В повести значительно переосмыслен миф об одноглазом. Он превращен в увлекательный рассказ о грабителях караванов. В эпическом плане выдержано описание борьбы этого чудища с одним из самых обаятельных героев памятника — Бейракем, победившим одноглазого великана и освободившим купцов из плена.
Повесть Анара написана в стиле эпических произведений. То романтично-лирические, то сурово-эпические, то фантастические, увлекательные сюжетные линии, занимательные сцены и эпизоды делают ее привлекательной не только для юношества, которому она адресована, но и для любителей художественного слова вообще.
Доктор филологических наук X. Короглы
Зеленогрудые древние горы такой схватки не знали. Глубокие тесные ущелья такого побоища не ведали.
Был тот день тяжким для огузов. Друг сражался с другом, родич с родичем, брат с братом, отец с сыном. Откуда грянула на головы племени огузского кровавая беда?
Пусть придет праотец народа, мудрый прорицатель Деде Коркут, возьмет в руки кобзу, слово молвит, песнь затянет, поведает о том, что было, что миновало.
Но Деде Коркут песни не заводил, кобзы не трогал. Говорили шестоперы, гремели мечи, свистели стрелы, ржали кони. Кто уловил бы хоть слово, кто стал бы слушать кобзу? Деде Коркут с увещеванием подходил к огузским конникам, призывал прекратить братоубийство, но никто на него не взглянул, никто не вслушался. У воинов, никогда не вынуждавших Деде Коркута повторять что-либо дважды, сегодня пылали глаза, мутился разум.
Двое джигитов во весь опор гнали коней навстречу друг другу.

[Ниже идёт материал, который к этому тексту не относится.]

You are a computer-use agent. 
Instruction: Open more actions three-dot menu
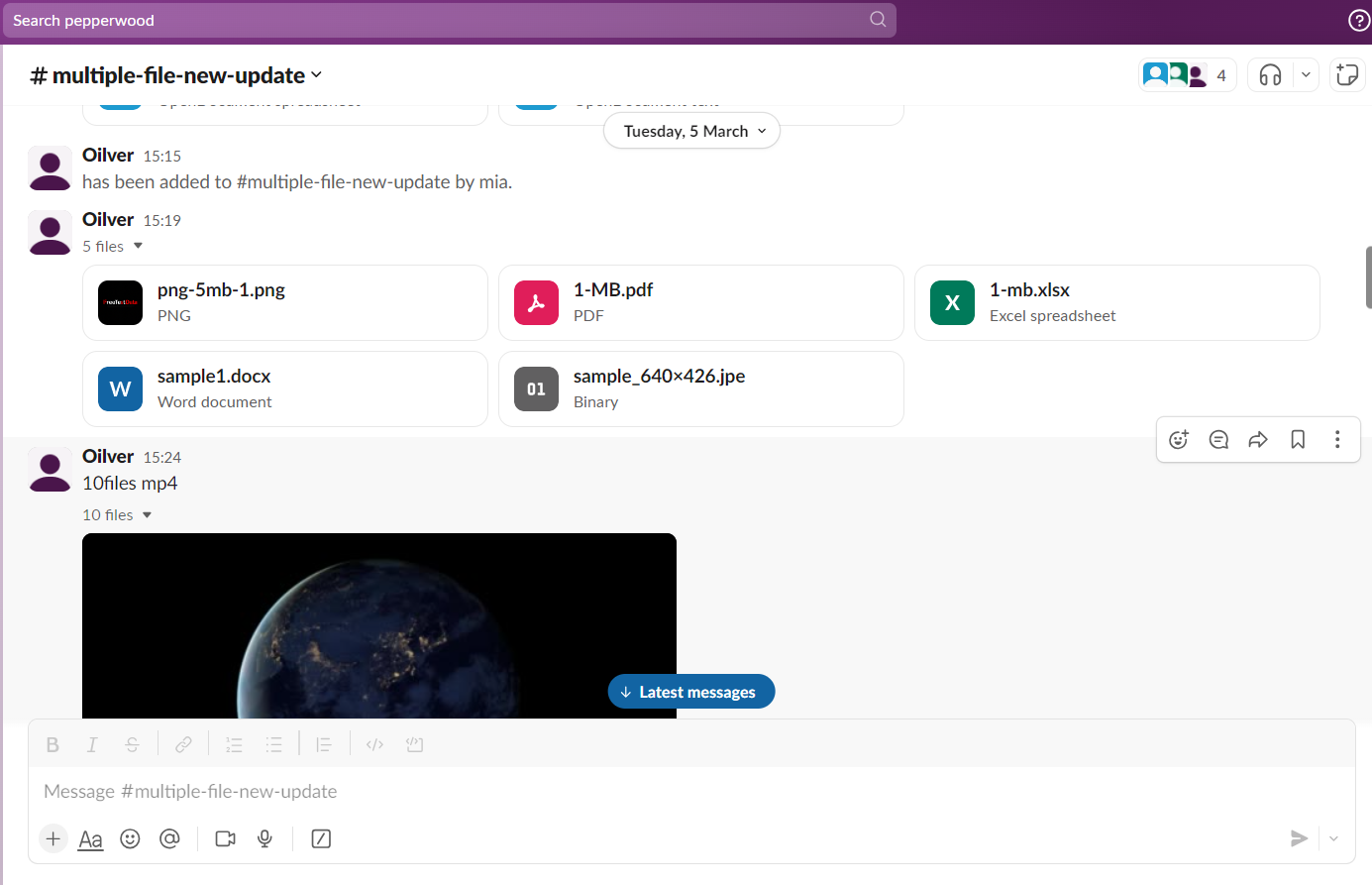pos(1337,440)

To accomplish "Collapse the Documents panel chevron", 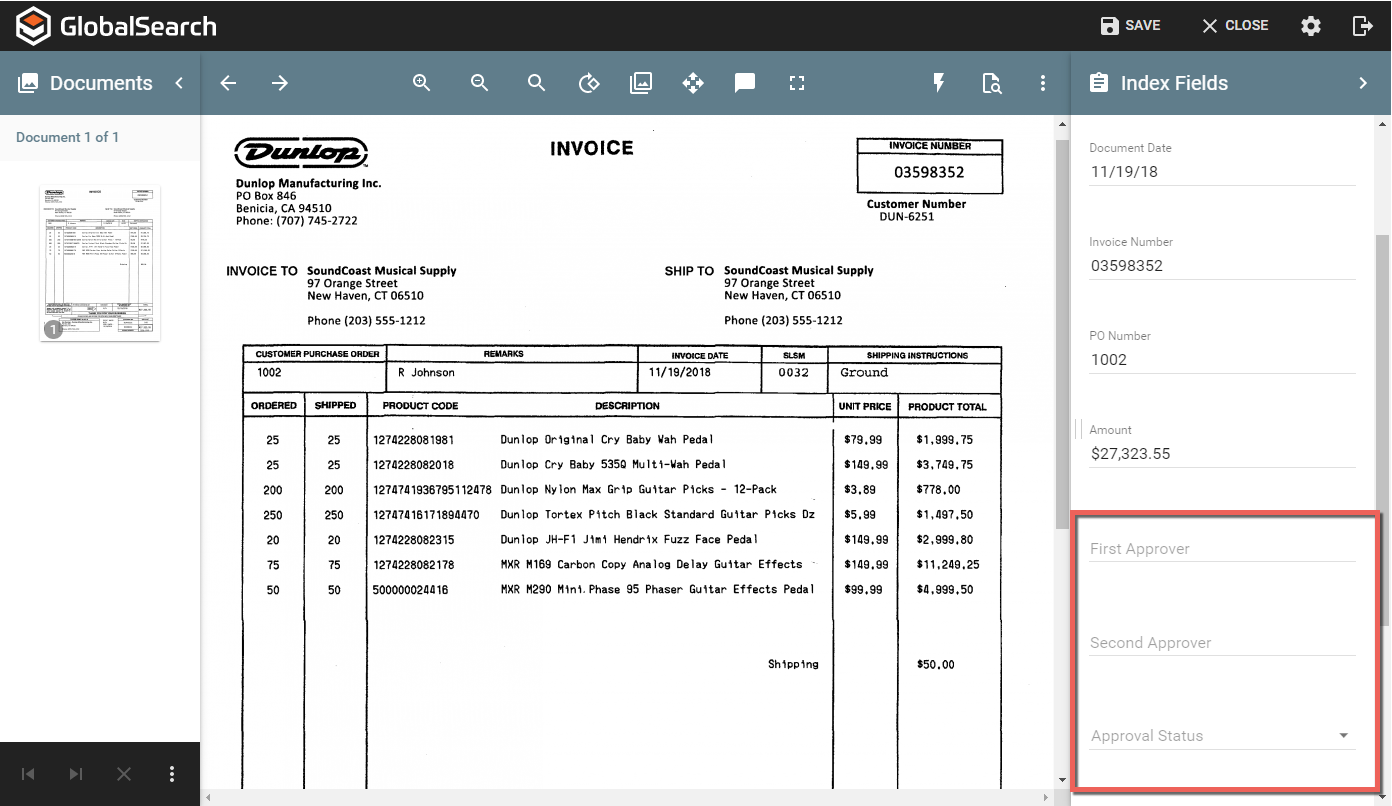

Ошиблись. Кони взвились на дыбы. Один всадник, схватив другого за пояс, швырнул его наземь. Но смерть настигла и того, кто сбросил его с седла. Стрела со свистом вонзилась в грудь его. Он простер руку, обнял шею своего коня, соскользнул. на землю. Еще одна шальная стрела попала в коня. Конь вытянулся рядом с джигитами.
Ратники истребляли друг друга: рубили мечами, сокрушали дубинами; кто прицеливался стрелой, кто нападал с копьем, кто, раскрутив аркан, сбрасывал всадника с седла…
Погибая, джигиты и кони застывали, обращались в камень. Возгласы, стоны, ржание слышались все реже.
В конце концов никого не осталось и ничего не слышалось. Поле брани было заполнено каменными телами. Каждый застыл в том движении, в каком застигла его смерть. Среди этих каменных истуканов горестно брел седой старец — Деде Коркут, ведя в поводу жеребца с белой звездой во лбу.
Он взобрался на вершину утеса, посмотрел вокруг. Каменные изваяния утратили четкость линий. Теперь это были уже не люди, не лошади, а просто похожие на них причудливые скалы. Камни, камни, груды камней — только это я осталось от кровавой бойни! Только это и осталось от огузских племен!
Камни, скалы, утесы… И ни единого звука, ничего живого…
Вздохнул Деде Коркут, заплакал, дернул за узду своего жеребца с белой звездой во лбу, двинулся в путь, прошел горы и ущелья, вышел к лесу. Был этот буковый лес кладбищем. Казалось, буки, словно кроты, выбирались из могил. А на могилах стояли каменные бараны. Будто целое стадо превратилось в камень в этом лесу.